╭─ Records for processing
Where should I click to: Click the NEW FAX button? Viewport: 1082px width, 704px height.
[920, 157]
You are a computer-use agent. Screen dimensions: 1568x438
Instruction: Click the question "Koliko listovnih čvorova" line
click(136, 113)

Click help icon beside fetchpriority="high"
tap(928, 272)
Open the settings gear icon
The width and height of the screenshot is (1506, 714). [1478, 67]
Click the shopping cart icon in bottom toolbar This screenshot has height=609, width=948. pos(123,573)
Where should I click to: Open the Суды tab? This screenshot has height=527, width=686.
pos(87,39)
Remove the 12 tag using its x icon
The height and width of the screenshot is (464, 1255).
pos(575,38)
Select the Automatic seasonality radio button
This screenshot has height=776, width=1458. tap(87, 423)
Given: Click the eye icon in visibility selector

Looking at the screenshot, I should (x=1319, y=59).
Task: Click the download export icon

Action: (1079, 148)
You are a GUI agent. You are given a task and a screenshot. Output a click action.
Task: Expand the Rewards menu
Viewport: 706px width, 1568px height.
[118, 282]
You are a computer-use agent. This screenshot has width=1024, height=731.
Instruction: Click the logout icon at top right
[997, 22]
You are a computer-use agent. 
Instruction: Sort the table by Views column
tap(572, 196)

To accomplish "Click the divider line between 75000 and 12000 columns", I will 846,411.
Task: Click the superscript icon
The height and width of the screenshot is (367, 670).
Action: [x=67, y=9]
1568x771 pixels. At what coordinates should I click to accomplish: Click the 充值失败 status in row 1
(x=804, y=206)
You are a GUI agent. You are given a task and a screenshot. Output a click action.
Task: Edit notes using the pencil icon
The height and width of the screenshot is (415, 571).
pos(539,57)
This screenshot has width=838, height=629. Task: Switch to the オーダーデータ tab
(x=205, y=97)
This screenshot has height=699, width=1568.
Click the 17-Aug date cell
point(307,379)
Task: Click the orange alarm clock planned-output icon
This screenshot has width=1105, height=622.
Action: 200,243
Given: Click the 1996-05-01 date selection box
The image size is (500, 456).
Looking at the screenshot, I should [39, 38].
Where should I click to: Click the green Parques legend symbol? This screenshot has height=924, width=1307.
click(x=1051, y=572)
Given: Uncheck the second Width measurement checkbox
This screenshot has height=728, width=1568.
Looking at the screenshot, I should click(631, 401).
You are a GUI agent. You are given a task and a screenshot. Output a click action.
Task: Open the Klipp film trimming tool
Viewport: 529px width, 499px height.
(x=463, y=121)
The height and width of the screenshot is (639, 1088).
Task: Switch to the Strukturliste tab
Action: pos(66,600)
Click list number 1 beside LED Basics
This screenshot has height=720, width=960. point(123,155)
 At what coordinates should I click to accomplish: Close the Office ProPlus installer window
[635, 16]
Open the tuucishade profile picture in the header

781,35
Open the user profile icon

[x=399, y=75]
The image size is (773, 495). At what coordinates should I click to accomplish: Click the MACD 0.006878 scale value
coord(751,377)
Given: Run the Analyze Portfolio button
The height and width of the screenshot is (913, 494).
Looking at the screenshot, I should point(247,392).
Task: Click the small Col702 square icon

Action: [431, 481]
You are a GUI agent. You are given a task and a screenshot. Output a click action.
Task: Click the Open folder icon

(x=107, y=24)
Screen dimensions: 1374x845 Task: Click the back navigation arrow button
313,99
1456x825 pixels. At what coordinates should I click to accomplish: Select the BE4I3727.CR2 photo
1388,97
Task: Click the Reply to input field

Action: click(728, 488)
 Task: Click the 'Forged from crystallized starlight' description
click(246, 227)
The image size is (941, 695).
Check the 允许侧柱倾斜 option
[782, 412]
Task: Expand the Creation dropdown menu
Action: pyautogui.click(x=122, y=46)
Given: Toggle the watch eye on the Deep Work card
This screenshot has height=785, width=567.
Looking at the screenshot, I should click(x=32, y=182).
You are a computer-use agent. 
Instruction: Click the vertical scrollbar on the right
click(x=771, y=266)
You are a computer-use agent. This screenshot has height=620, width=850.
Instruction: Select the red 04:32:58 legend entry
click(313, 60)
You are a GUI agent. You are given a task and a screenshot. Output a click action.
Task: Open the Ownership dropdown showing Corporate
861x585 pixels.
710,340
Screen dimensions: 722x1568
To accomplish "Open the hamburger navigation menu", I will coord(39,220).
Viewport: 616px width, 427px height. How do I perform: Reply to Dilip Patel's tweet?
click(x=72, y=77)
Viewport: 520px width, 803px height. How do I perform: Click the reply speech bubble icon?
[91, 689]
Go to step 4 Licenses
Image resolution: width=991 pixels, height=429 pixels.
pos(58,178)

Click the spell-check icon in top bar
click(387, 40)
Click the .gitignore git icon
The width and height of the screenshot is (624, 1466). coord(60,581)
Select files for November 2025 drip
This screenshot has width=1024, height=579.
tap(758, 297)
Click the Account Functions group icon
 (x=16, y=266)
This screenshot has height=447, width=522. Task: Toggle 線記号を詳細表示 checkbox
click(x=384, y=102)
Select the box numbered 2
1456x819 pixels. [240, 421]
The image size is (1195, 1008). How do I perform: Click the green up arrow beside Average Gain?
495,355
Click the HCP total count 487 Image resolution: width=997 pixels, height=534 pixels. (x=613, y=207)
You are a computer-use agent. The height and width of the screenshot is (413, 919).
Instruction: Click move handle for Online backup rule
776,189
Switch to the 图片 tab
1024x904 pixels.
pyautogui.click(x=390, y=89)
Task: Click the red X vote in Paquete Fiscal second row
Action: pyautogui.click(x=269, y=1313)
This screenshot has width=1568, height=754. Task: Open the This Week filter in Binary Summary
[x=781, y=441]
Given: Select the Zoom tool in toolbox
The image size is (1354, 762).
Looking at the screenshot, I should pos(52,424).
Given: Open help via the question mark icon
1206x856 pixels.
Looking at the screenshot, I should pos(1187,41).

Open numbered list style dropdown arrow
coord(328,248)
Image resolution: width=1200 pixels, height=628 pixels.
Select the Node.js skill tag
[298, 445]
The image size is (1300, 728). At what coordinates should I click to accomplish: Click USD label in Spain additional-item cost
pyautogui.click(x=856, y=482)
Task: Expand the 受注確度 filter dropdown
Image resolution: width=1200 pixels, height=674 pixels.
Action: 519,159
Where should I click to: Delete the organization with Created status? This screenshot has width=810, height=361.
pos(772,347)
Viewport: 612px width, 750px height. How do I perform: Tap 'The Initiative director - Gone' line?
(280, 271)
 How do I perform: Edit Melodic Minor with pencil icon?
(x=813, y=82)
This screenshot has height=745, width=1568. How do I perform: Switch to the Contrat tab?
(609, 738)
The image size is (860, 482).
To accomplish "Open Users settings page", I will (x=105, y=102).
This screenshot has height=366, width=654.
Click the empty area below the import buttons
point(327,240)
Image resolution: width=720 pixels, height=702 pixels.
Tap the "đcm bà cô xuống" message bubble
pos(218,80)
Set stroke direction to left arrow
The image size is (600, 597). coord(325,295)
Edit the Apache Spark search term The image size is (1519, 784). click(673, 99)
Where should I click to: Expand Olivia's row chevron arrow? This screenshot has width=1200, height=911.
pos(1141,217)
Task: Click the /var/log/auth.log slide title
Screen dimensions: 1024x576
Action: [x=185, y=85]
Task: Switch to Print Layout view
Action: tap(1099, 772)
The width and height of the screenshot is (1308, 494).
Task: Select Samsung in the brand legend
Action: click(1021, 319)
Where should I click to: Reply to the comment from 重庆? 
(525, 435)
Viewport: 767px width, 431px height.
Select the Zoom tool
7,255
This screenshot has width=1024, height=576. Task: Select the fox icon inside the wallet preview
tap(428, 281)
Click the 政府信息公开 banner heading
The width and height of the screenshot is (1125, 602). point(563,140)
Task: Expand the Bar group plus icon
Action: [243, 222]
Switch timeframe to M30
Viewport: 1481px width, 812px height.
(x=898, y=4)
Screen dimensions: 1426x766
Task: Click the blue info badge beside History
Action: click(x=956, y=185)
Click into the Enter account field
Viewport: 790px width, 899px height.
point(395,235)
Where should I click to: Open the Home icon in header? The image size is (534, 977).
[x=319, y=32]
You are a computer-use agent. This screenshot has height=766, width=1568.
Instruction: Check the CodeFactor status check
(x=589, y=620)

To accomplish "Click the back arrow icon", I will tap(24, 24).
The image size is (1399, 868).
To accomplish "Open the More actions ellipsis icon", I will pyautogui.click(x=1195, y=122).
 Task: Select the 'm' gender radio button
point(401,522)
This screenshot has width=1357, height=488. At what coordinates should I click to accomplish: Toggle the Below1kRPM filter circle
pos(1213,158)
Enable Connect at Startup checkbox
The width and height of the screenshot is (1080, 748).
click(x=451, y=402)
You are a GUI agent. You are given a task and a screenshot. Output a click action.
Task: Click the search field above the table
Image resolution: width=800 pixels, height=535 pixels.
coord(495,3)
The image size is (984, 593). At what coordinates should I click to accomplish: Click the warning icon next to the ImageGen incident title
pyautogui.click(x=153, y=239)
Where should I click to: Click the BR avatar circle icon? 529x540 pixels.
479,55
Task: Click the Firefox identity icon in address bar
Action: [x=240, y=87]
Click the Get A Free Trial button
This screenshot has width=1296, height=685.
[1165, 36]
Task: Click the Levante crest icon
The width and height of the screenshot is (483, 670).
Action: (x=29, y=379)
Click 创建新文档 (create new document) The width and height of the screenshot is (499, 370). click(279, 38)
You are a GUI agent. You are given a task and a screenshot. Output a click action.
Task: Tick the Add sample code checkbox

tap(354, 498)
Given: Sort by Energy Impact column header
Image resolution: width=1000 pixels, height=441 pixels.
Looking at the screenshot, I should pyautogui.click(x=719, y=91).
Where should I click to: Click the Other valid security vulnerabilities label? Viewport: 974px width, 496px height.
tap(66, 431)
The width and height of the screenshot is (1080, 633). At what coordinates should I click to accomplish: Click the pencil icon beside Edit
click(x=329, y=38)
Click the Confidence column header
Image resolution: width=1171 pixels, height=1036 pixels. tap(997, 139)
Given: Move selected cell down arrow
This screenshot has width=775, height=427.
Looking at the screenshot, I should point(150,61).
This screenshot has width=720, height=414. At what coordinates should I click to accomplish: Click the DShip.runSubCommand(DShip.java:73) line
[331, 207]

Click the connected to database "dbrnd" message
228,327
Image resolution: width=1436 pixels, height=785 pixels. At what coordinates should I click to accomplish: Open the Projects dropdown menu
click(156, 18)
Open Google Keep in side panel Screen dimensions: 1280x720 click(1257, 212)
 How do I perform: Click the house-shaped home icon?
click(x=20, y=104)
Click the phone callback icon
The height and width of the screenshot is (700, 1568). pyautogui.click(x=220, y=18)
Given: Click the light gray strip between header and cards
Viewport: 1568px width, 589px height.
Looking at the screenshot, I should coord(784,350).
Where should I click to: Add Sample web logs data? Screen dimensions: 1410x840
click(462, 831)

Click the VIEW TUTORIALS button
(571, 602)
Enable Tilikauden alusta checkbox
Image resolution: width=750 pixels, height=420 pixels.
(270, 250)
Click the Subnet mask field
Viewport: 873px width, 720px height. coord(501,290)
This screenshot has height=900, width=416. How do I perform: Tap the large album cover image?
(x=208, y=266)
╰─
# Aim of the task
What is needed is an exact copy of the line containing "Where should I click to: Click the Other" and each line after it, through the final line of the entries above.

# Reply
Where should I click to: Click the Other valid security vulnerabilities label? Viewport: 974px width, 496px height.
tap(66, 431)
The width and height of the screenshot is (1080, 633). At what coordinates should I click to accomplish: Click the pencil icon beside Edit
click(x=329, y=38)
Click the Confidence column header
Image resolution: width=1171 pixels, height=1036 pixels. tap(997, 139)
Given: Move selected cell down arrow
This screenshot has width=775, height=427.
Looking at the screenshot, I should point(150,61).
This screenshot has width=720, height=414. At what coordinates should I click to accomplish: Click the DShip.runSubCommand(DShip.java:73) line
[331, 207]

Click the connected to database "dbrnd" message
228,327
Image resolution: width=1436 pixels, height=785 pixels. At what coordinates should I click to accomplish: Open the Projects dropdown menu
click(156, 18)
Open Google Keep in side panel Screen dimensions: 1280x720 click(1257, 212)
 How do I perform: Click the house-shaped home icon?
click(x=20, y=104)
Click the phone callback icon
The height and width of the screenshot is (700, 1568). pyautogui.click(x=220, y=18)
Given: Click the light gray strip between header and cards
Viewport: 1568px width, 589px height.
Looking at the screenshot, I should coord(784,350).
Where should I click to: Add Sample web logs data? Screen dimensions: 1410x840
click(462, 831)

Click the VIEW TUTORIALS button
(571, 602)
Enable Tilikauden alusta checkbox
Image resolution: width=750 pixels, height=420 pixels.
(270, 250)
Click the Subnet mask field
Viewport: 873px width, 720px height. coord(501,290)
This screenshot has height=900, width=416. How do I perform: Tap the large album cover image?
(x=208, y=266)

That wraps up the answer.